## Starter code for assignment 1
This notebook contains the starter code for assignment 1, with unfinished sections for your to complete. Please work through it, and add your code where instructed. There are short-answer writen questions as well at the bottom of the notebook.

When you're finished, save and submit your completed notebook, including the output from your final run.

In [0]:
import matplotlib.pyplot as plt

# Display figures inline (rather than opening a new window)
%matplotlib inline

import numpy as np

# For compatibility between Python 2 and 3
from six.moves import urllib

from sklearn.model_selection import StratifiedShuffleSplit    

from scipy import stats

## Download the mini-cifar data
Understand the format, and visualize images.

In [0]:
source = "https://storage.googleapis.com/jbgordon/mini-cifar.npz"
dest = "mini-cifar.npz"
urllib.request.urlretrieve(source, dest)
loaded = np.load(open(dest))
examples, labels, class_names = loaded["X"], loaded["y"], loaded["class_names"]

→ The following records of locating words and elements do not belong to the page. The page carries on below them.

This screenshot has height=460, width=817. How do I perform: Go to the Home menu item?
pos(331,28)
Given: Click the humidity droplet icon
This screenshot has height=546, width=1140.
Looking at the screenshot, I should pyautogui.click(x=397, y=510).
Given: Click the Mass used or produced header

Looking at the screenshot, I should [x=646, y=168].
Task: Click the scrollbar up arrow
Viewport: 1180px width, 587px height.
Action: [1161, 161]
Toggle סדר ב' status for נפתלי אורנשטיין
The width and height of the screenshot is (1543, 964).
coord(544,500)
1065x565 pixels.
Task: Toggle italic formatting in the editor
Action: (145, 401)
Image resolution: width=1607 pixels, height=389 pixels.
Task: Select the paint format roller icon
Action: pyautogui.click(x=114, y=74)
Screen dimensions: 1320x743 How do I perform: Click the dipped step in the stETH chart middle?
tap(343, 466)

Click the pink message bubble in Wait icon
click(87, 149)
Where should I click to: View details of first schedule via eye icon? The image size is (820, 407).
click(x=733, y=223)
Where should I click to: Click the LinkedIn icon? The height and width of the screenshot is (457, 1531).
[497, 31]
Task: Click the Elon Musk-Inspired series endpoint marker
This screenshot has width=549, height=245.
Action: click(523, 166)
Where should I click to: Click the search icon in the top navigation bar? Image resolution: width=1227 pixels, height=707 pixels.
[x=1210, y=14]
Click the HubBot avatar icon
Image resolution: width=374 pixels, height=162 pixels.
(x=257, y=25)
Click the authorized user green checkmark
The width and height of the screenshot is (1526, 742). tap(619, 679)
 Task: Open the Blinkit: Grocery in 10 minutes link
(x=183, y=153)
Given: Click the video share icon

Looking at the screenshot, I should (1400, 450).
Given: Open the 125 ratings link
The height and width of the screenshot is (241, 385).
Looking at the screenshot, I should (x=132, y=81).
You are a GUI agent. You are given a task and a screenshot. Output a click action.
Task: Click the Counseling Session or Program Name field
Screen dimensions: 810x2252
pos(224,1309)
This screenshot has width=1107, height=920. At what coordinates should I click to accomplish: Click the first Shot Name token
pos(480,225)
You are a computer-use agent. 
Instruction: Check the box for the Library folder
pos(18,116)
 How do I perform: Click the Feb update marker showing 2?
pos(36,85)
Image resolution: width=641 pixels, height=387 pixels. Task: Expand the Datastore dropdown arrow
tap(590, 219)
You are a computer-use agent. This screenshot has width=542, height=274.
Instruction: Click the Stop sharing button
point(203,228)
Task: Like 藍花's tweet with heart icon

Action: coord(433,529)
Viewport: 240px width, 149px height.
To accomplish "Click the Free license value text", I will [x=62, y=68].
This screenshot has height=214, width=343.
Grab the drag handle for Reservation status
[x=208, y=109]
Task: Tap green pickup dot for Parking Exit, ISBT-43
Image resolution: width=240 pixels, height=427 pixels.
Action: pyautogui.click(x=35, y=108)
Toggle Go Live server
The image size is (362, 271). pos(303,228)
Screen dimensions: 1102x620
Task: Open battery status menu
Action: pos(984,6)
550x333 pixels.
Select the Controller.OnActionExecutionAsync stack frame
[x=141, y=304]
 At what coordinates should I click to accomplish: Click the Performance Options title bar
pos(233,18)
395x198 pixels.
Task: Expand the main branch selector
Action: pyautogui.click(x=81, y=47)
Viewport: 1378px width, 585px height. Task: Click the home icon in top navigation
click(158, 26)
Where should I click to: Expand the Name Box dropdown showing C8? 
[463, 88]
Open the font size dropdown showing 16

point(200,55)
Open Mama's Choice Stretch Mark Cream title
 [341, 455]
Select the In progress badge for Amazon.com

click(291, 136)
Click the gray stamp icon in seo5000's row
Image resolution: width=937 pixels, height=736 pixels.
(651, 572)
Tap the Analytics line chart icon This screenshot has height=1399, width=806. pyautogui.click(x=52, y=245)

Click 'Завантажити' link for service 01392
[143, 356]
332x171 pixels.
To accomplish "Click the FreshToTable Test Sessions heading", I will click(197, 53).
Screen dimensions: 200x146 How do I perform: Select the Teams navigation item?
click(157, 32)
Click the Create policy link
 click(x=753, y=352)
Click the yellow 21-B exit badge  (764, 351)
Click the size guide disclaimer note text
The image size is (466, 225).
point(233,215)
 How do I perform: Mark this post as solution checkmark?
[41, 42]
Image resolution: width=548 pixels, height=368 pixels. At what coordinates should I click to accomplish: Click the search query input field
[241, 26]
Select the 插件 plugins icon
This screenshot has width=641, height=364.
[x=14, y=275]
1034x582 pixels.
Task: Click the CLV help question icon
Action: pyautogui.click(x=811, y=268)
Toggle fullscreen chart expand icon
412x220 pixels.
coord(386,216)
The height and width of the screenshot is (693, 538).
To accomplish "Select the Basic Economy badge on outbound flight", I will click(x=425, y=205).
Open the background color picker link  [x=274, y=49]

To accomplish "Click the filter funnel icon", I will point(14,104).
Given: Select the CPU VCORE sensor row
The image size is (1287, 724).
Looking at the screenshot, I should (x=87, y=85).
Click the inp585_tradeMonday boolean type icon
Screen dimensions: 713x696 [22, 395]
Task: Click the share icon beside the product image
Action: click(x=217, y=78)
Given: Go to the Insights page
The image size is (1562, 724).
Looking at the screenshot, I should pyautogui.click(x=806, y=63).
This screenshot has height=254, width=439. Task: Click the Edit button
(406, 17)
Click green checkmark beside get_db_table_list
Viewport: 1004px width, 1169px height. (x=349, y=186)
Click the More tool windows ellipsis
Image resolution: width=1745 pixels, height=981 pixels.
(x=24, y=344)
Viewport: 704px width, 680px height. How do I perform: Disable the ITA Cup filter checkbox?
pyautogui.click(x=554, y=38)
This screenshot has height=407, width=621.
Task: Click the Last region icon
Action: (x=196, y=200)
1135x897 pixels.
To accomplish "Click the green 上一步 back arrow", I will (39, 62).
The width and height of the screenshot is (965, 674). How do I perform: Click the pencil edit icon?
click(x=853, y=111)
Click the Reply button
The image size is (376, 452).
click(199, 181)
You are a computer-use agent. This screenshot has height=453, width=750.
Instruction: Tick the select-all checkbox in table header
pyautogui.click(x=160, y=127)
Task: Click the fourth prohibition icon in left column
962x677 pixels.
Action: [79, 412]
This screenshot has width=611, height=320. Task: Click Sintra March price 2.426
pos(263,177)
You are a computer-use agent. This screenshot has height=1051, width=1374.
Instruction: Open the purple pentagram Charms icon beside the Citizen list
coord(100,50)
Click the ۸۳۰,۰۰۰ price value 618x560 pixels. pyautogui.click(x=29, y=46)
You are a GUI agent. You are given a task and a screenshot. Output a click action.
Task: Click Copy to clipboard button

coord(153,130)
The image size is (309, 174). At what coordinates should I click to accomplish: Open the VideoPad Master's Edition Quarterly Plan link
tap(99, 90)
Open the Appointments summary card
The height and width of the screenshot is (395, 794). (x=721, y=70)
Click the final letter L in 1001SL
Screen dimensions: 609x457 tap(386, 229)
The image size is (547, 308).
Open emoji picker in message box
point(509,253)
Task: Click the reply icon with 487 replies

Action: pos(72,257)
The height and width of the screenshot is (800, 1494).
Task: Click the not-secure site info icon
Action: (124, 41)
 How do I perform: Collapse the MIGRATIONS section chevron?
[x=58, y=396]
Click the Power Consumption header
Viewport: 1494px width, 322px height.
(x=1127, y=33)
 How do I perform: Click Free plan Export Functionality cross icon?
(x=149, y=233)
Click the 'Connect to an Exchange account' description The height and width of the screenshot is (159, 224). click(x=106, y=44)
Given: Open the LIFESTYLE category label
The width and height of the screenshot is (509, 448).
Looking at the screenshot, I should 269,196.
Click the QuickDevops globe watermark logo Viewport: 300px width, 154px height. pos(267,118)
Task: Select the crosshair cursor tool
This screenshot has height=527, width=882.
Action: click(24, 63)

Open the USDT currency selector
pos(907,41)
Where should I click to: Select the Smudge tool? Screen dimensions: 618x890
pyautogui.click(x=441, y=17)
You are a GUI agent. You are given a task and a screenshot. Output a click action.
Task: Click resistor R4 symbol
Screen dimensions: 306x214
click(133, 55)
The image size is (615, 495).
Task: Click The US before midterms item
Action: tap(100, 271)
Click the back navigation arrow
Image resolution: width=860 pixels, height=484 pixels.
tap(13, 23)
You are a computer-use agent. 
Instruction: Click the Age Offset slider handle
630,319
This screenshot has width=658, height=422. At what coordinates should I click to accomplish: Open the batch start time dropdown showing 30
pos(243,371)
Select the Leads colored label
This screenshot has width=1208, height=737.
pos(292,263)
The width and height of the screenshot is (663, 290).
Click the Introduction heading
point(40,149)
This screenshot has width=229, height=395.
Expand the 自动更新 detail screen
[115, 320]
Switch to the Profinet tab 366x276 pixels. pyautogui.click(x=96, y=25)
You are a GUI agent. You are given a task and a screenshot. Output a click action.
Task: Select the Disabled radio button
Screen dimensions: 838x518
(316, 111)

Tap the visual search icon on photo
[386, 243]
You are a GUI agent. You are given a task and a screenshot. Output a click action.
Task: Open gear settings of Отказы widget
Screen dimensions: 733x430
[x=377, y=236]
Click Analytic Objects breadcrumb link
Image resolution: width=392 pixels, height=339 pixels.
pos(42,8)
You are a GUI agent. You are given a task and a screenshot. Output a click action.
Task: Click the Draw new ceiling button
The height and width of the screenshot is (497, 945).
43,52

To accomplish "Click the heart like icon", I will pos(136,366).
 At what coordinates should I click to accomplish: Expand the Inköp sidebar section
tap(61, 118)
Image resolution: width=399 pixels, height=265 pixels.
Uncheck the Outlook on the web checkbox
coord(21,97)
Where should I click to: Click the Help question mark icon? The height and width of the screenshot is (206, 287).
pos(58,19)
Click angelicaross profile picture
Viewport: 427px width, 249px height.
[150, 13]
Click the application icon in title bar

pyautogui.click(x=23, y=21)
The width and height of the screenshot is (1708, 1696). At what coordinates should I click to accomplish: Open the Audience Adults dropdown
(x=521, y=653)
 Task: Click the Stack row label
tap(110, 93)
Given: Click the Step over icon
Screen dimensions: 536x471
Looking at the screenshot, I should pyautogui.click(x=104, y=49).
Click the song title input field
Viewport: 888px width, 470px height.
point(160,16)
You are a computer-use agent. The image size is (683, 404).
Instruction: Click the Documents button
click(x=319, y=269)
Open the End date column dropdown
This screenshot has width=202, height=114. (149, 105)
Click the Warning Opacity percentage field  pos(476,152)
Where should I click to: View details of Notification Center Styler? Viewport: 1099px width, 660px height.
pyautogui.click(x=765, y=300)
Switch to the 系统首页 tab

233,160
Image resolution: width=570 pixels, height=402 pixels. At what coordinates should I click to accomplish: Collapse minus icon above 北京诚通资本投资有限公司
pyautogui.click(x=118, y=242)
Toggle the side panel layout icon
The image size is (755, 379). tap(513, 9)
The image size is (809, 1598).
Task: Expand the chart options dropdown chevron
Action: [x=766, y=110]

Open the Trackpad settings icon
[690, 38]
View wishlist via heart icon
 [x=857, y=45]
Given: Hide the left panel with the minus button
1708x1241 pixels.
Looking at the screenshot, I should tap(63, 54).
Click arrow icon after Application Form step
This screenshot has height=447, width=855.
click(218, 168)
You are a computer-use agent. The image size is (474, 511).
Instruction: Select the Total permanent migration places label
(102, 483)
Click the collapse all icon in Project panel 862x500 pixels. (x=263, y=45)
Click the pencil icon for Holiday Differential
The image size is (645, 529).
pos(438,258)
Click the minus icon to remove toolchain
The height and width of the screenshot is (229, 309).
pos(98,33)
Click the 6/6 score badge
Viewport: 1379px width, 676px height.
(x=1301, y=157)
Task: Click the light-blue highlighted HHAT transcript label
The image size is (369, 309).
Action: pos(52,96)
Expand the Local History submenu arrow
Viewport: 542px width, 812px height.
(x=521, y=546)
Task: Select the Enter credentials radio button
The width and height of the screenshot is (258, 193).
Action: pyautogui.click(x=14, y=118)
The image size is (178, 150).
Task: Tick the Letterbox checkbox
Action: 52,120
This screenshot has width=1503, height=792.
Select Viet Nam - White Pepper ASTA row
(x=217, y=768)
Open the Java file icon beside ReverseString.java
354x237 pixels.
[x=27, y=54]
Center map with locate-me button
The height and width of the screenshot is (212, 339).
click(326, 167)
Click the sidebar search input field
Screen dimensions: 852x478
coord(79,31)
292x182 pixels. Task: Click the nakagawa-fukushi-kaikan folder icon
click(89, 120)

Let's look at the format of an image. Below we see the shape of our data is n_examples x 32 x 32 x 3. The dimensions correspond to:
* Number of examples.
* Rows in an image.
* Columns in an image.
* Color channels (R,G,B).

In [0]:
examples.shape

Let's inspect the labels.

In [0]:
labels.shape

This dataset is balanced (contains an equal number of examples of each class). We've stored these in *class_names* for convenience.

In [0]:
stats.itemfreq(labels)

In [0]:
class_names

Let's display a few examples from each class. 

In [0]:
num_classes = len(class_names)
examples_per_class = 5
# We'll create a grid of plots, then populate them with images
f, ax = plt.subplots(examples_per_class, num_classes)
for class_idx in range(len(class_names)):
    # Find the indicies in the examples for this class
    matching_indices = np.where(labels == class_idx)[0]
    for example_n in range(examples_per_class):
        # The images are stored as floats but need to be converted to ints
        # so they display properly
        example = examples[matching_indices[example_n]].astype('uint8')
        ax[example_n, class_idx].imshow(example)
        ax[example_n, class_idx].axis('off')
        plt.axis('off')
        if example_n == 0:
            ax[example_n, class_idx].set_title(class_names[class_idx])
f.set_size_inches(8,4)
plt.show() 

In case that code is a bit of a handful, here's a block you can use to display a single image.

In [0]:
idx = 0
plt.imshow(examples[idx].astype('uint8'))
plt.title(class_names[labels[idx]])
plt.axis('off')
plt.show()

## Prepare the data

In [0]:
# Flatten the images (reshaping from n_examples x 32 x 32 x 3 to n_examples x 3072)
examples = np.reshape(examples, (examples.shape[0], -1))
examples.shape

Next, we'll divide the data into train and test.

In [0]:
# A helpful utility to create balanced splits
# See: http://scikit-learn.org/stable/modules/generated/sklearn.model_selection.StratifiedShuffleSplit.html
sss = StratifiedShuffleSplit(train_size=1200, n_splits=1, 
                             test_size=200, random_state=0)  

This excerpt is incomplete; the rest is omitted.